Strong doubts have been raised about whether this massive financial commitment, based on the premise of protecting the environment, is economically viable.

The construction of the Upper Elahera Canal Project was awarded to the China State Construction Engineering Corporation by Cabinet’s Standard Technical Procurement Committee.

The Sunday Times has learned this tender was awarded before a detailed study had been carried out.

A senior engineer told The Sunday Times, “They have no idea of how to find the massive volume of water to be carried through a tunnel with such a huge dimension. Certain engineers of the Irrigation Department have misled the government on the UECP.”

While the first phase of the UECP was scheduled to be constructed within six years, at the foundation-laying on February 5, President Rajapaksa emphasised that completion time be accelerated to four years. The new deadline has caused the Irrigation Department to be inundated with proposals for a costly tunnel boring machine and several access tunnels.

The Sunday Times has been made aware of serious concerns about the UECP raised more than a year ago by External Resources Department Director-General Priyantha Ratnayake to the Secretary of the Ministry of Mahaweli Development and Environment in a letter dated 26 August 2019.

“There are huge cost differences between base cost estimates,” Director-General Ratnayake

said in the letter.

“It was revealed that most of these cost increases are basically due to over-designing and high-cost specifications as informed by the representatives of the Department of Irrigation.”

Further, the letter noted, “Instead of obtaining guidance to Consultants to deliver a financially and technically feasible product to the country, in some instances, the Project Management Unit has just agreed on solutions proposed by the Consultants without any further review by local experts.”

In the second phase of the Upper Elahera Canal Project, water will be taken from Yakalla to several reservoirs in the Northern Province, including Iranamadu.

This part of the project does not seek to provide water for new cultivation areas in the North-Central, North-Western or Northern Provinces. Instead, drinking water needs will be fulfilled and 137 cascade systems will be created to nourish 74,000 hectares of existing cultivation in these three provinces, increasing productivity.
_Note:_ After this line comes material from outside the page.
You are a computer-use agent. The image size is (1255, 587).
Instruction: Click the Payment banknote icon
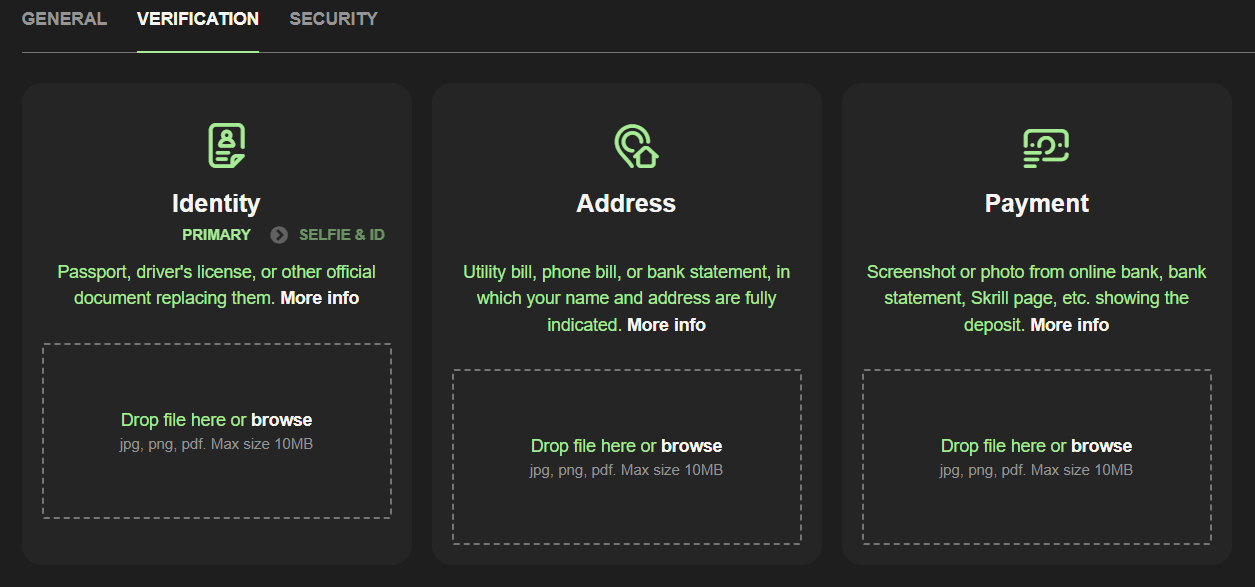(1036, 145)
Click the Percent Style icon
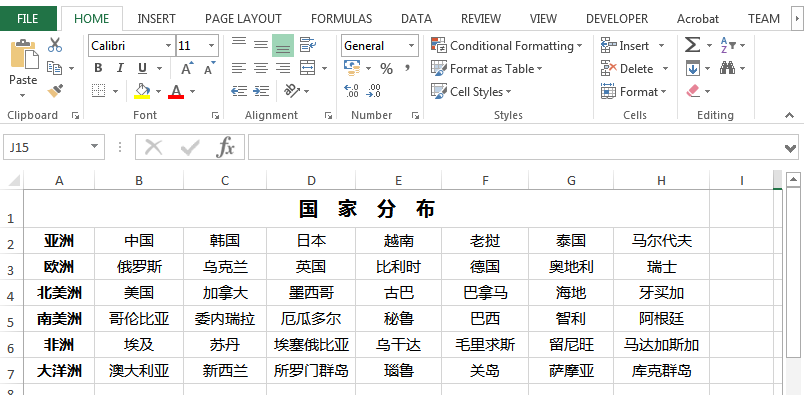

There are two more costly proposals:

it is proposed to pump 300 million cubic metres (mcm) of water for 20km from the Janaranjana anicut at the lower end of the Mahaweli River to send 650 mcm of water to the North;

it is also proposed that 400 mcm of water from the Randenigala reservoir through a 40km canal at a cost of Rs. 60 billion.

A senior engineer of the Ceylon Electricity Board, speaking on the basis of anonymity, had this to say: “While there is a power shortage in the country, how can you pump water 20km? Is that wise economics?”

Responding to the various allegations against the Upper Elahera Canal Project, Programme Director Engineer D. B. Wijeratne said a Water Balance Study had been carried out relying on annual rainfall data over 30-40 years from the Mahaweli Authority.

He also justified the necessity for an eight-metre-wide tunnel, saying gradient was required for taking water from Moragahakanda.

He also said that currently, farmers were irrigating their fields at a level equivalent to water at a height of four to five feet per acre of paddy, and they should be educated not to waste water. It was expected that in the future they would move to using the equivalent of 3.5 feet of water per acre, and for this the UECP would deliver adequate water.

He also said although it had been planned to pump water from the Janaranjana anicut, nothing has been finalised.

The former chairman of the Water Forum of the Institute of Engineers of Sri Lanka, Dr. Kamal Laksiri, said he had many doubts on the viability of the Upper Elahera Canal Project on the information he has received, which includes allegation about irregularities in the implementation of the project. He said the institute was planning to conduct a detailed discussion with all stakeholders.

Against this backdrop, External Resources Department Director-General Ratnayake has recommended in his letter, “Stop phase two studies until completion of a detailed Water Balance Study”.